━━━━━ Data supplied

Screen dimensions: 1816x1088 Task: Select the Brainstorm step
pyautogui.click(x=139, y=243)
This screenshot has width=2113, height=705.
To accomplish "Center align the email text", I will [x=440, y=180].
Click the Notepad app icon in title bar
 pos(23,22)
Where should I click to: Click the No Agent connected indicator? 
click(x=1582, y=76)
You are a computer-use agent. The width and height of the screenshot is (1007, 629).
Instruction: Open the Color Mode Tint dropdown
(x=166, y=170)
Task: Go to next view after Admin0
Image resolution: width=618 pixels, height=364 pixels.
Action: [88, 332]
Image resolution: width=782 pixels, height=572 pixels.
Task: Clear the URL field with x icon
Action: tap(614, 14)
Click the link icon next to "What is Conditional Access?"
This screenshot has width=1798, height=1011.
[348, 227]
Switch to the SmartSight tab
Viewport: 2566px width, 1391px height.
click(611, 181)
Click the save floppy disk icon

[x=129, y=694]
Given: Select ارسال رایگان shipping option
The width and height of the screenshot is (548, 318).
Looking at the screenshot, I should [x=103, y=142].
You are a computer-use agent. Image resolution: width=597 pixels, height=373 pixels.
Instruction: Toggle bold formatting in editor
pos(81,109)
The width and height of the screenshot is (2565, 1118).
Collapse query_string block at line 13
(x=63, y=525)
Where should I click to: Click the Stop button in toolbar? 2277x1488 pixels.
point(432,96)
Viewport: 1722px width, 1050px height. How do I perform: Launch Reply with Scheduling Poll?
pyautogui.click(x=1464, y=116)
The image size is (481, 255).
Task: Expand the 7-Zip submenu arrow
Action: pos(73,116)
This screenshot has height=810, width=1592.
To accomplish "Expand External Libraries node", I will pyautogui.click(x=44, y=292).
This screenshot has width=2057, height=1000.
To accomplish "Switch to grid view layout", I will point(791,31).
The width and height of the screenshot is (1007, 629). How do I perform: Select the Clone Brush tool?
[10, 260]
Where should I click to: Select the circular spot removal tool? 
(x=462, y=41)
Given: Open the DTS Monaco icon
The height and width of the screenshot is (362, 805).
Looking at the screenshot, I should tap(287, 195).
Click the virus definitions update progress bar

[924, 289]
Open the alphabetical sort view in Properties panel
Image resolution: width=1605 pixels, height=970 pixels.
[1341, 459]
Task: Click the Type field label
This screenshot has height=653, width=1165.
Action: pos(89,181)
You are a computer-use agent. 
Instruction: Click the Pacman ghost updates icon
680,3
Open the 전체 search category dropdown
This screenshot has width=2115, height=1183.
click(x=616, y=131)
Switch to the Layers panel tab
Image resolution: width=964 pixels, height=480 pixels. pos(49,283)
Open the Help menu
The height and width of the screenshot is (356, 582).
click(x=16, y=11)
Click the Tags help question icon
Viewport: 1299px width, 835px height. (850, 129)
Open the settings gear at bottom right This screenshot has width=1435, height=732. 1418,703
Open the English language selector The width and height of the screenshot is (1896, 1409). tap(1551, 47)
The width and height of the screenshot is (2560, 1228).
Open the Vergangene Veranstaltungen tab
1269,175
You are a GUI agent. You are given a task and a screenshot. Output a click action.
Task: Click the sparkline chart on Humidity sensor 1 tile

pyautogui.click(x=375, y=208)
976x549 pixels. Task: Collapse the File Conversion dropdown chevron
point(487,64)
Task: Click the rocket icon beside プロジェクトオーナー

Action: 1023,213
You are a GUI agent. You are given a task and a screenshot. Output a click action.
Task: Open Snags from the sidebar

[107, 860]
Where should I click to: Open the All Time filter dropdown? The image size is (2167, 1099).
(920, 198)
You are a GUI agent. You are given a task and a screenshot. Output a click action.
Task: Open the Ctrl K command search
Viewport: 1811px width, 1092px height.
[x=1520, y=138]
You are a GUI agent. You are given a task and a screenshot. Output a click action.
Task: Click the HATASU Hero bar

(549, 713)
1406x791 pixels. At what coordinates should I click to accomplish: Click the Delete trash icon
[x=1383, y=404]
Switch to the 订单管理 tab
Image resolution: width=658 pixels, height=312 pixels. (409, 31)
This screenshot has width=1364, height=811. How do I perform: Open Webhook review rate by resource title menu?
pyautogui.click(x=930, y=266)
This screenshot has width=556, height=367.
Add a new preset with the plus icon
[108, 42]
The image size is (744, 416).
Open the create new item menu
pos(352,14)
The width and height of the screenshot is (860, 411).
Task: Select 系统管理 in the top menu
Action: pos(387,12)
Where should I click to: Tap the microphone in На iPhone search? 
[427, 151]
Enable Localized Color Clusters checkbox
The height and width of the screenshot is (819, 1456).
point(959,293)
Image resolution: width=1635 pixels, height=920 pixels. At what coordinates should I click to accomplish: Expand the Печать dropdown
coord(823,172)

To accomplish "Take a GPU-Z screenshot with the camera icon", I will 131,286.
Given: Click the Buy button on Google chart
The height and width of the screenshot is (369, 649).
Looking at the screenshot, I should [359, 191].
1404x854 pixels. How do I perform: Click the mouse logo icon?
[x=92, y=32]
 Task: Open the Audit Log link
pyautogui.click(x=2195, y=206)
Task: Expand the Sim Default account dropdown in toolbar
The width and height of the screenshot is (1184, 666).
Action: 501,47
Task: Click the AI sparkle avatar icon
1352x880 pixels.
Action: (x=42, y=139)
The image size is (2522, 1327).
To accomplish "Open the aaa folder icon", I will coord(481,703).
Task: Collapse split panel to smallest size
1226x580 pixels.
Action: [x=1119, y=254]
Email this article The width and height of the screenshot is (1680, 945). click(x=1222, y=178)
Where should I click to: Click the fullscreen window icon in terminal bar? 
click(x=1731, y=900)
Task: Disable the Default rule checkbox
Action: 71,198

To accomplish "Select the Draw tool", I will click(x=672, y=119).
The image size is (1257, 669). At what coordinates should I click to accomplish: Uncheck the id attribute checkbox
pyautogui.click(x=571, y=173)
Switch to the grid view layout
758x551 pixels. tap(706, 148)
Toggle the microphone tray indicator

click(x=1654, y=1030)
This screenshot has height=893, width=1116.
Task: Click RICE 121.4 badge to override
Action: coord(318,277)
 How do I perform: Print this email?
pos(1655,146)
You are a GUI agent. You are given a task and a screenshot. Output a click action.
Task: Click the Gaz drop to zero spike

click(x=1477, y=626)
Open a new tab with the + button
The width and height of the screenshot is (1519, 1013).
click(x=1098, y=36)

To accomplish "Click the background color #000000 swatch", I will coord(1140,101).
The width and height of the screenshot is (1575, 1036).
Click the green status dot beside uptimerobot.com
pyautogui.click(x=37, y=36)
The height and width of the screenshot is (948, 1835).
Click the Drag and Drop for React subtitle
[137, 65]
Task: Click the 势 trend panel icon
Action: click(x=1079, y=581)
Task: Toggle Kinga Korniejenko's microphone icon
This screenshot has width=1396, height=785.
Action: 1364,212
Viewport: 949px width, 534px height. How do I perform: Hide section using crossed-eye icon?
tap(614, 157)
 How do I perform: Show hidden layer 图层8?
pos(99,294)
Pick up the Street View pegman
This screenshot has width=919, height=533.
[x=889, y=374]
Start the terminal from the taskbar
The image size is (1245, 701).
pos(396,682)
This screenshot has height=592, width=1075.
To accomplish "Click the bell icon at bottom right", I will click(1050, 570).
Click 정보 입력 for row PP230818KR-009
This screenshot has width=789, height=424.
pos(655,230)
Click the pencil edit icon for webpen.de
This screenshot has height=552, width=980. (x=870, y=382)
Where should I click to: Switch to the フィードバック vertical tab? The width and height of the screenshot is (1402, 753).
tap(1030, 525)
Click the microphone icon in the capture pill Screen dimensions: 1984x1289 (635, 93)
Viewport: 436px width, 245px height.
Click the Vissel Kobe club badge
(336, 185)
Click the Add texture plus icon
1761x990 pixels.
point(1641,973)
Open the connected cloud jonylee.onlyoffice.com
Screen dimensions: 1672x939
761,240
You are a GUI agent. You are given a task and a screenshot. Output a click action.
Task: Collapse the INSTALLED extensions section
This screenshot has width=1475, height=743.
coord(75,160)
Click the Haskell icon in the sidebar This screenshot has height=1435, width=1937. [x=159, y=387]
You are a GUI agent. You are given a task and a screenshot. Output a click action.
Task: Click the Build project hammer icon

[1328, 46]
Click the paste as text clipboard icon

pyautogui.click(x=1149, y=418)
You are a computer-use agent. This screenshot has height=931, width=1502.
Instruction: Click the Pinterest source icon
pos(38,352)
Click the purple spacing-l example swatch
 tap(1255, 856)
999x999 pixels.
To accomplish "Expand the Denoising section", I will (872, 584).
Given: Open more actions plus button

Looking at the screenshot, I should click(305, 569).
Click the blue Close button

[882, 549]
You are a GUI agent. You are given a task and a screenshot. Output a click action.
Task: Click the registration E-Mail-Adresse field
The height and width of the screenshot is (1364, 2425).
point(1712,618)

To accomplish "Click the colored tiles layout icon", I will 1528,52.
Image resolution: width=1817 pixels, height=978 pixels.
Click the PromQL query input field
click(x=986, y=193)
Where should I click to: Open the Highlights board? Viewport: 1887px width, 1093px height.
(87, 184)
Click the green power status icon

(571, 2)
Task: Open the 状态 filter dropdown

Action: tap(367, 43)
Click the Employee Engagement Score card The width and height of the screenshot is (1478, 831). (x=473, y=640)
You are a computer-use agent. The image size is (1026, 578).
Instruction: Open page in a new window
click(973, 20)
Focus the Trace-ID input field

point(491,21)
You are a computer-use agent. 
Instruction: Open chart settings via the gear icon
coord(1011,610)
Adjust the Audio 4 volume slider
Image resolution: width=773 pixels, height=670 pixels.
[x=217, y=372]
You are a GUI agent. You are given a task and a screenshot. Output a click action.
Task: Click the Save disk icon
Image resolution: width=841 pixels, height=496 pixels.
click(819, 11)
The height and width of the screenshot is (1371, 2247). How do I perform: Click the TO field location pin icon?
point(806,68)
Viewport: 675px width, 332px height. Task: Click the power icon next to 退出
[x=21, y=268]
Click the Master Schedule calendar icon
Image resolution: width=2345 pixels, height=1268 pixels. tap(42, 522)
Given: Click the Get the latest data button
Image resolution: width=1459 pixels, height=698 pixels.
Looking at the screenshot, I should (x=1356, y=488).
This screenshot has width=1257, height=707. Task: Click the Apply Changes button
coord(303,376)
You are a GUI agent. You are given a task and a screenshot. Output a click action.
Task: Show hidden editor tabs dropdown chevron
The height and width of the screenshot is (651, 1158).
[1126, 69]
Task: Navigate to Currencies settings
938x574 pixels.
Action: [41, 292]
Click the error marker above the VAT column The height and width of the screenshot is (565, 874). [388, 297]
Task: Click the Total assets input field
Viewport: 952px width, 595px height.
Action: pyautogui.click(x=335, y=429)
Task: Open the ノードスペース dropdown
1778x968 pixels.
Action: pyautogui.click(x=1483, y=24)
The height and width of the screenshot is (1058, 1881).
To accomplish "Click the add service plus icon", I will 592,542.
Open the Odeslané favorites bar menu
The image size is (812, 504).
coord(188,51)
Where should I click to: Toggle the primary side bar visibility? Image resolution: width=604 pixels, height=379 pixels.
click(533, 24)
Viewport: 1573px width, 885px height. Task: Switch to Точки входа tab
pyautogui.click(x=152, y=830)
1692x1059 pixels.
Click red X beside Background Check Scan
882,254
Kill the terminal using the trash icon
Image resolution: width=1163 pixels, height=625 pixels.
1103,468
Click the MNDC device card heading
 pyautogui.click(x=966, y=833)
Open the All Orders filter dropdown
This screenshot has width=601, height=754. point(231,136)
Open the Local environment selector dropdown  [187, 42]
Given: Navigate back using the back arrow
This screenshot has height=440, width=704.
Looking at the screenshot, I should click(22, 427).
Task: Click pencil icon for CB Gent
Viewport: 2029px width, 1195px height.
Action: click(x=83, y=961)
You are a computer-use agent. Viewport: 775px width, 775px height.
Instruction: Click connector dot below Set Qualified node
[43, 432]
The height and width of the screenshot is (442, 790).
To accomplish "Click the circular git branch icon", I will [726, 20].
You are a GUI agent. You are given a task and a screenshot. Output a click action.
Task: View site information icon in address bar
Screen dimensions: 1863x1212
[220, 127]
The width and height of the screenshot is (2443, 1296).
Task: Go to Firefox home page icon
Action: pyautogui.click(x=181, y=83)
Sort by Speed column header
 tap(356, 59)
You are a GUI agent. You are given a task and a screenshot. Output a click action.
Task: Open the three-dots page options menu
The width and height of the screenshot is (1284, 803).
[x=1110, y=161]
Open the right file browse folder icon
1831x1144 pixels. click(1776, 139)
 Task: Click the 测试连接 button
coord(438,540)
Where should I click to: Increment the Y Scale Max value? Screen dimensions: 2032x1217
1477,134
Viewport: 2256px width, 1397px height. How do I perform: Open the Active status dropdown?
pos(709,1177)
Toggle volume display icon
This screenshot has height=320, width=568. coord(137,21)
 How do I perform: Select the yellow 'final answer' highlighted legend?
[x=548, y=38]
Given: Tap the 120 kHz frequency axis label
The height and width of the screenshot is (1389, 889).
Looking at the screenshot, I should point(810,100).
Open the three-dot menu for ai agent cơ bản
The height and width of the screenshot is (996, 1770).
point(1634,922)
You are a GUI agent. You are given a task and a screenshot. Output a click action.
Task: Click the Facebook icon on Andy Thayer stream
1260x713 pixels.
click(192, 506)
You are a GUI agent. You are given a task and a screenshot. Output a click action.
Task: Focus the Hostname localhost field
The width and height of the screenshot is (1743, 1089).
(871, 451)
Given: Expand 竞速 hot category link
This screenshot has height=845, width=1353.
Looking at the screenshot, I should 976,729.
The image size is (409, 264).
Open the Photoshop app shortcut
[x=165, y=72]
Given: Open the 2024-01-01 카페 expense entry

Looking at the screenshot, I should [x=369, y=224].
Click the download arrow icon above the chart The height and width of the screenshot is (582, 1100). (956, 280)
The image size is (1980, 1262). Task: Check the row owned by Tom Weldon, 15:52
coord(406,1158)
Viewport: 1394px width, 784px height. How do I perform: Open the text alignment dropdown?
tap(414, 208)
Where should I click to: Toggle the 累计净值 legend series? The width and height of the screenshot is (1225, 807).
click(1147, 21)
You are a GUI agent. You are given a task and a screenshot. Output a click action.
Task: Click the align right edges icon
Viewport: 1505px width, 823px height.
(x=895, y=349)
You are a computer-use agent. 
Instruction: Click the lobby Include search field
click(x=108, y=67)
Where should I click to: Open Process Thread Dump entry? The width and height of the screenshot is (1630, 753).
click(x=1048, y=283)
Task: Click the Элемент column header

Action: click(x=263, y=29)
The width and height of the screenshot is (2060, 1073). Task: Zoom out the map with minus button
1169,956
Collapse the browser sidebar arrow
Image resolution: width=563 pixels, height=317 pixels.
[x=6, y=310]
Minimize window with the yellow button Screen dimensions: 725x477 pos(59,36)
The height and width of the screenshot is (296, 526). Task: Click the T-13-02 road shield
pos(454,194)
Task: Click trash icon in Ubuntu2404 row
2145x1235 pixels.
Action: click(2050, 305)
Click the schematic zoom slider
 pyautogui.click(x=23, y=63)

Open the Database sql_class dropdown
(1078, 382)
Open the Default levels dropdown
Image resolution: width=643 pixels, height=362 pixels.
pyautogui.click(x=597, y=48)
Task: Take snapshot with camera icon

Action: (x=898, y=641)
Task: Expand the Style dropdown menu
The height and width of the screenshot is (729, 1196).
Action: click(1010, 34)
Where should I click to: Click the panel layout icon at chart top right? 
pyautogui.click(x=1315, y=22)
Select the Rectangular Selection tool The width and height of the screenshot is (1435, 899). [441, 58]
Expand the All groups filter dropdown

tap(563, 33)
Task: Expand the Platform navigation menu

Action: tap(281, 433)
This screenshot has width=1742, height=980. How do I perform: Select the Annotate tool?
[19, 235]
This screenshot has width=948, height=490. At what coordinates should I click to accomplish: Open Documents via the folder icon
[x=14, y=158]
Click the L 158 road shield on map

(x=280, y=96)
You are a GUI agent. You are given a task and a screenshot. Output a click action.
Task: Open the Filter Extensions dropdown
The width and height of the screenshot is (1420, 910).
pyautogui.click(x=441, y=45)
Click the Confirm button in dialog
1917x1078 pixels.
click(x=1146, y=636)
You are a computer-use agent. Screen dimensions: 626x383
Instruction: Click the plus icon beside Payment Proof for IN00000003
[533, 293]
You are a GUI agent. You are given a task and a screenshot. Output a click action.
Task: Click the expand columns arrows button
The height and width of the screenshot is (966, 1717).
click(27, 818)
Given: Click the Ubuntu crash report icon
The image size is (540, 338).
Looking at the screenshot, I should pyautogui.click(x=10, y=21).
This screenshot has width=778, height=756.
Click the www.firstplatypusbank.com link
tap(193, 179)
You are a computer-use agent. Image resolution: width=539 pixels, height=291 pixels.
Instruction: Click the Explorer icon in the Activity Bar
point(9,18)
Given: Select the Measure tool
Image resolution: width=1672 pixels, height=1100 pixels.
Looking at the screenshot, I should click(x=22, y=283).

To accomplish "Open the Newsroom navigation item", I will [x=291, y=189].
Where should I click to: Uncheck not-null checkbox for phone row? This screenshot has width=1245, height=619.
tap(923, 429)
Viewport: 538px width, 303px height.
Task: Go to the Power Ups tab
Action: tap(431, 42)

━━━━━━━━━━

- [Exercise]:
Collect the lines of the records that include the string "bottom".

- [Solution to this exercise]:
Open the settings gear at bottom right This screenshot has width=1435, height=732. 1418,703
To accomplish "Click the bell icon at bottom right", I will click(1050, 570).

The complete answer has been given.